TASK STATEMENT - Here the job is to print only the lines from the one containing "644x290 pixels. Task: Select" to the end of the entries, both included, exactly as they stand, with pictures excluded.

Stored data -
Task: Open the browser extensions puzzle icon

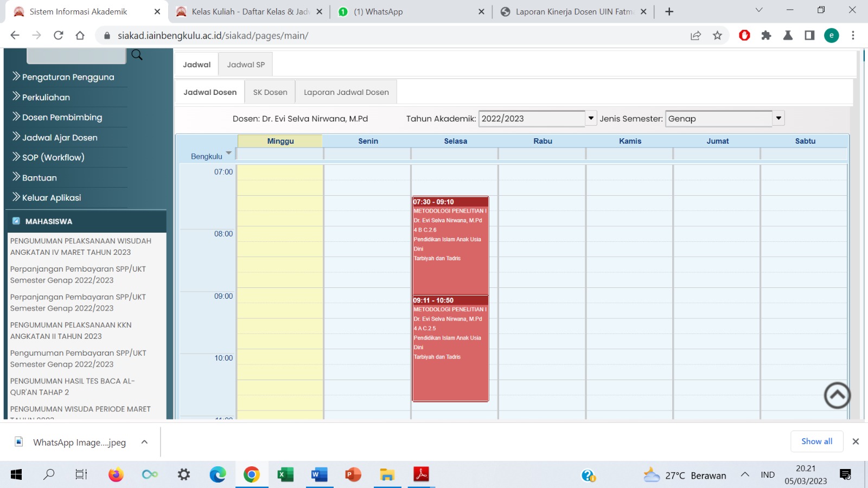Action: (x=766, y=36)
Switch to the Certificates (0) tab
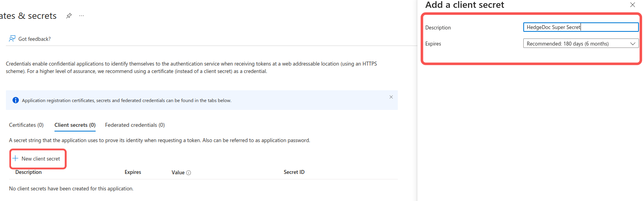This screenshot has width=644, height=201. (26, 125)
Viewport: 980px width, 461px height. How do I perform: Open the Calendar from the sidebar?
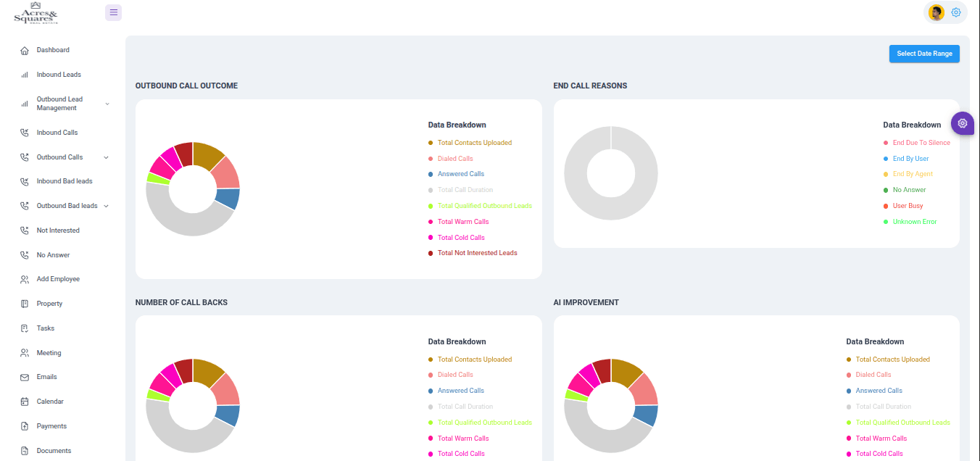tap(51, 401)
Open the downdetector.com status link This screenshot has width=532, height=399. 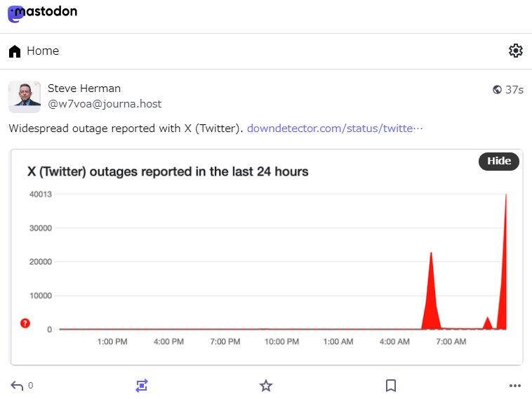coord(335,129)
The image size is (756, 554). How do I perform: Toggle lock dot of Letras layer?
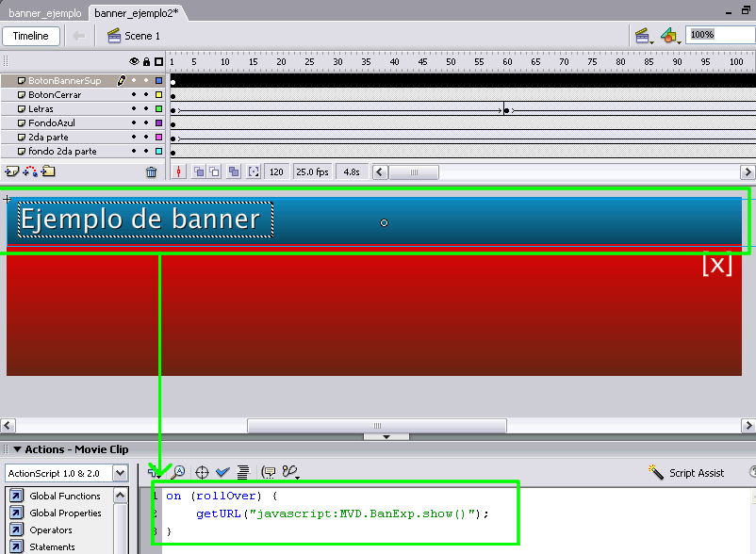146,109
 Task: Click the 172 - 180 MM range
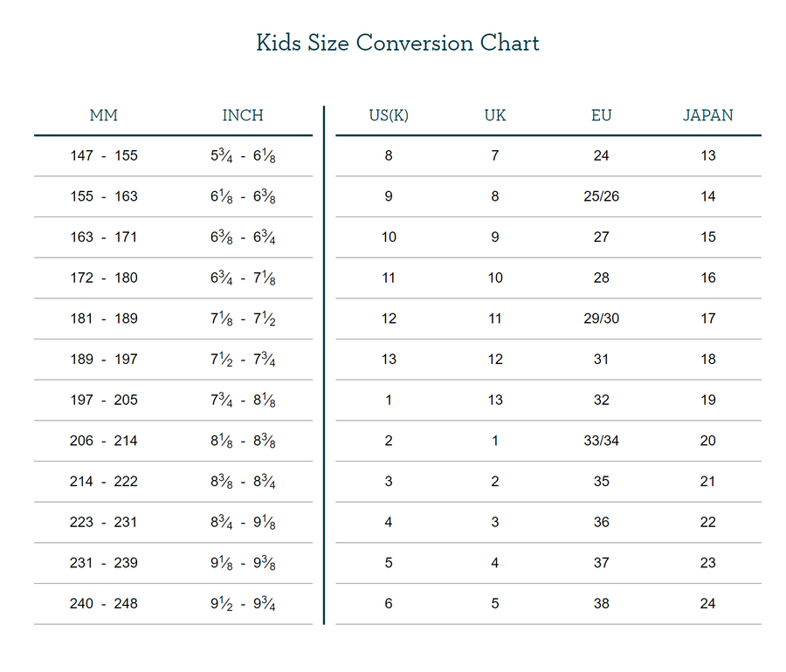click(x=104, y=278)
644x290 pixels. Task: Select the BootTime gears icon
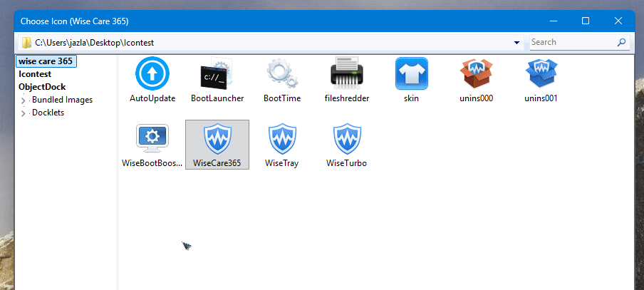(x=281, y=74)
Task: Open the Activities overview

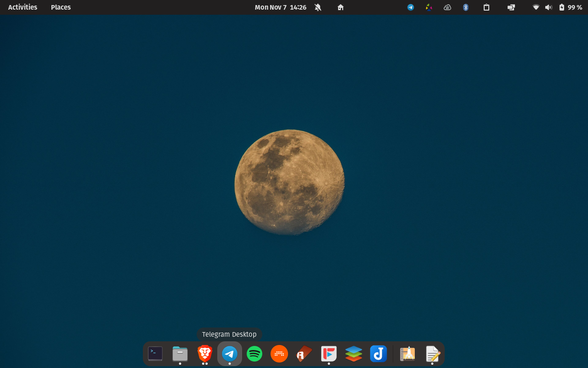Action: 23,7
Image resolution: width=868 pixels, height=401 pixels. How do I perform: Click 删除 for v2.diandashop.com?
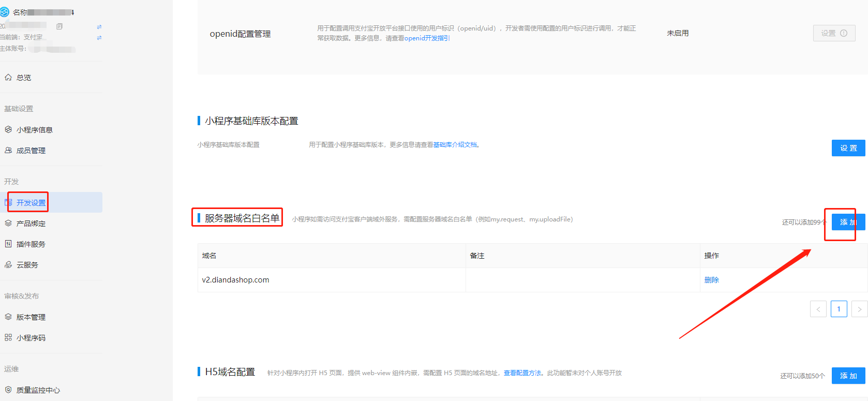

PROBLEM SOLUTION -
644x290 pixels. Task: Select the BootTime gears icon
(x=281, y=74)
Task: Open the Activities overview

Action: 23,7
Image resolution: width=868 pixels, height=401 pixels. How do I perform: Click 删除 for v2.diandashop.com?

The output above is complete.